- **PROVIDED RECORDS**
= = = =

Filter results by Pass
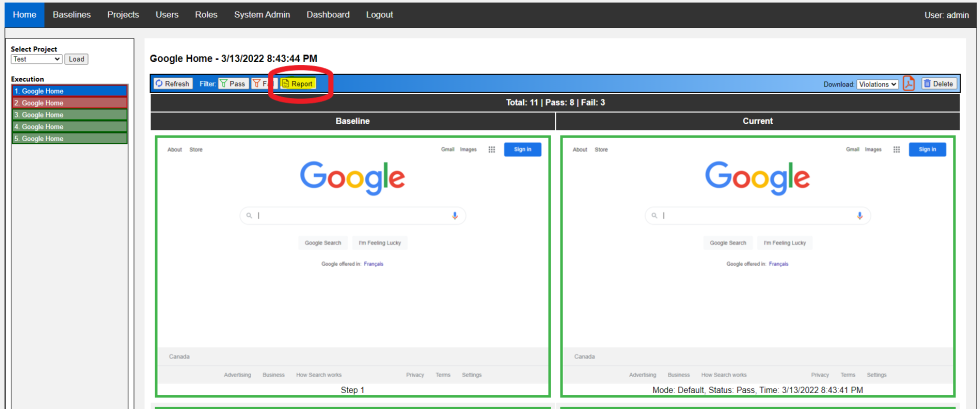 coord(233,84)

= = = =

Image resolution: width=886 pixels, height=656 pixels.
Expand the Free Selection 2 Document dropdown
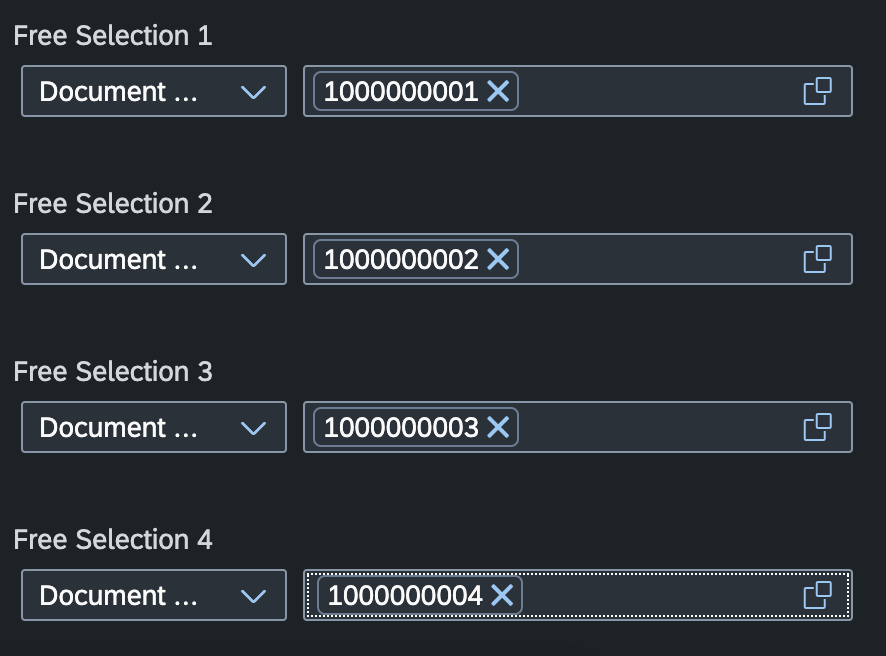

= = = =

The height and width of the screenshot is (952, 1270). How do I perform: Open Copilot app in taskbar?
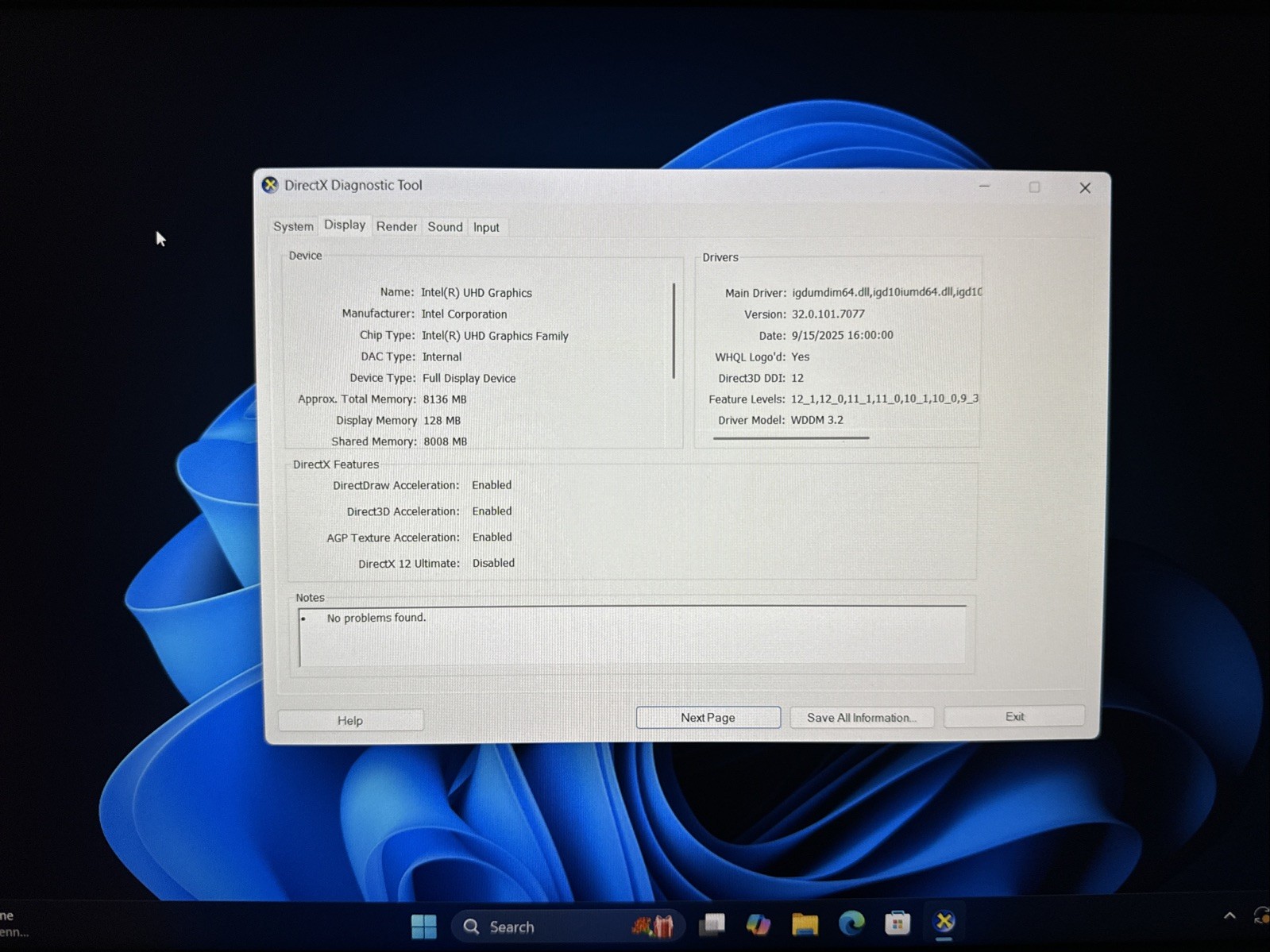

= = = =

- **TASK DESCRIPTION**
Every line of the entries above that includes "height" should be copied.

- **FINAL ANSWER**
Image resolution: width=886 pixels, height=656 pixels.
The height and width of the screenshot is (952, 1270). How do I perform: Open Copilot app in taskbar?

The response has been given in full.